На крыльце стояли понурые Лёня и Вася, живые и бледные. Мы обнялись. Вася дрожал и молчал. Впрочем, он всегда молчит.
– Нашли?
– Ага, на чердаке прятался, мразь. Заперли его в том подвале за зеркалом, где он нас держал.
Значит, все-таки Мотя, мальчишка, выросший в гостинице. Жаль, он мне нравился.
– Надо осмотреть его комнату, найти Сашкин ноутбук и валить отсюда.
– Пофиг на ноутбук, новый куплю, – клацнула та челюстями.
– Нет.
Никто не посмел спорить. Не сговариваясь, мы решили ничего не оставлять Нищебродскому.
По лестнице поднимались, дыша друг другу в затылок и держась за руки. Незапертая дверь со скрипом покачивалась, и я, покрепче сжав ножку стула, осторожно заглянул внутрь. Гора из сыра стала еще больше, а может, осталась прежней, не знаю. Крысы не сновали туда-сюда, тараканы валялись рыжими брюшками кверху, лапки застыли, длинные усы поникли, и каждого из них я видел и, кажется, жалел. Крысы повалились кто где, многие лежали у стен, словно пытались вскарабкаться по ним, спастись.
Сашку я в комнату не пустил, вытолкал всех за порог, дрожащими руками захлопнул дверь, прижался к ней спиной. Тошнота подкатила к горлу.
– Хрен с ним, с ноутбуком, через пять минут внизу.
Звонок в полной тишине прозвучал набатом. Тишина подскочила на ноги и унеслась прочь, мы понеслись за ней.
Звонили снизу. Лестница показалась длинной, как бесконечная дорога, и я начал задыхаться; Вадик с Лёней первыми оказались у запертой двери на втором этаже, которая сейчас была открыта. Внутри не оказалось скелетов или трупов, белые стены не были забрызганы кровью, хотя я ожидал чего угодно. Посреди комнаты на столе стоял телефон, допотопный, с наборным диском.
Я протянул руку и прохрипел:
– Алло.
– Алло. Саша?
Я сгреб телефон, прижал к груди.
– Алло! Алло! Нищебродский, – я шептал его фамилию, будто сообщал трубке нечто сокровенное, потаенное, секретное. – Нищебродский! Куда ты нас закинул, Нищебродский?
В трубке послышался шорох, треск, а после – тишина, тягучая, вязкая, как глицерин. И тихий механический голос:
– Алло. Абонент устал, хватит ему названивать.
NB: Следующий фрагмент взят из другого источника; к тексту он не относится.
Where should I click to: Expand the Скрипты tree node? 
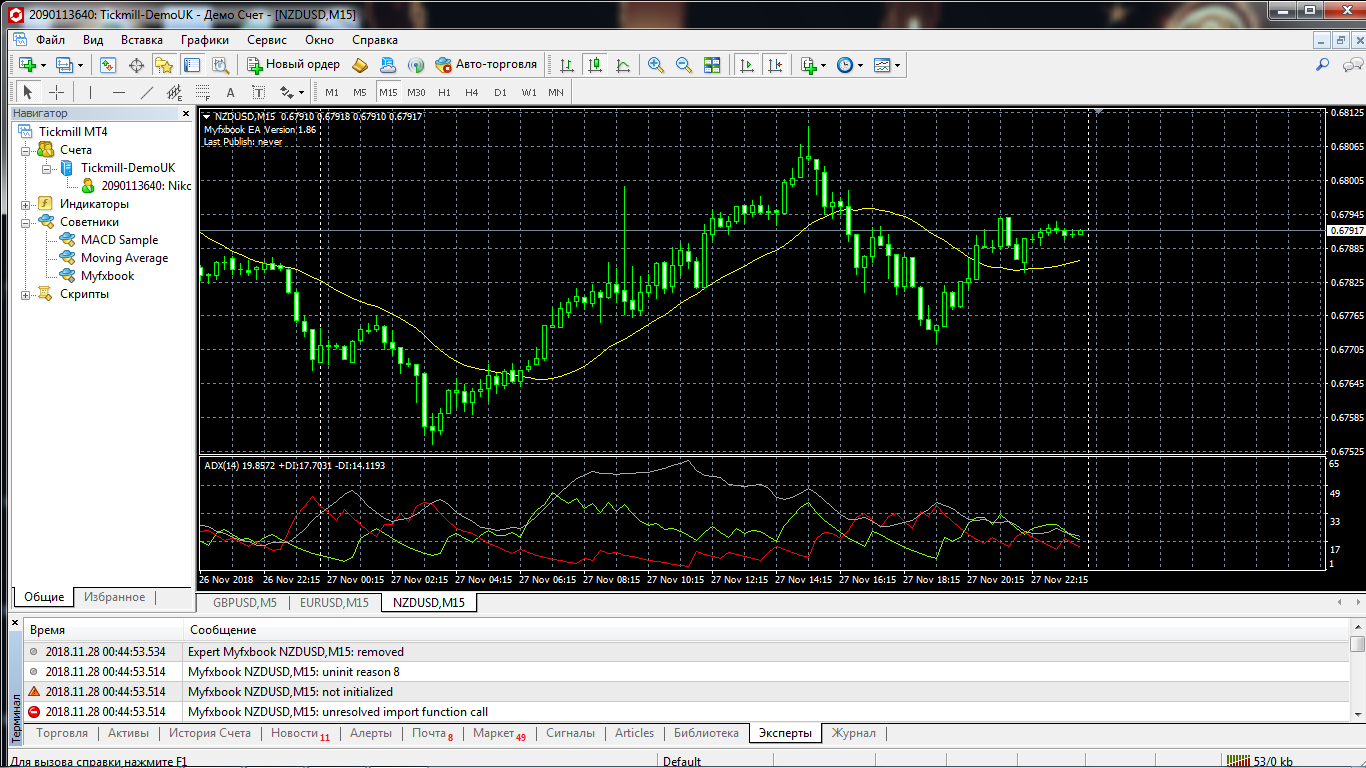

Нищебродский-старший тихо захихикал, и я уставился на трубку, как будто она обернулась жирным земляным слизнем. Такая же скользкая, мерзко-липкая, гниющее-мягкая.
– А не надо было меня сукой называть, – надул губы Мотя, появляясь в дверях. Мы медленно переводили взгляды с трубки на Мотю и обратно. Я уже не спрашивал себя, как ему удалось выбраться из подвала. – Я обиделся.
Никому из нас не пришла в голову мысль наброситься на швейцара и связать его, вытрясти правду, заставить рассказать, зачем все это-для чего-почему-за что.
– Вы моего сына не обижайте, – тут же наказал мертвый голос в трубке. – Ему и так в жизни досталось.
Довольный жизнью Мотя хрустнул яблоком. Я заглянул в его рыжеватые глаза и все понял.
Предыдущий постоялец был учителем. Нервный смешок вырвался против воли. А я, блин, журналист. Журналист. Мы все.
– Мотя, а что крысы делают в твоей комнате?
– Вы все мои гости, – его лицо озарила улыбка. – И вы, и крысы тоже, я никого не прогоняю, – он повысил голос: – И никого не отпущу. У меня свой дом, и я очень гостеприимный хозяин. Очень-очень гостеприимный, вы должны остаться довольны.
Он отравил крыс, чтобы они не сбежали. Дмитрий Степаныч сказал бы… нет, он бы промолчал.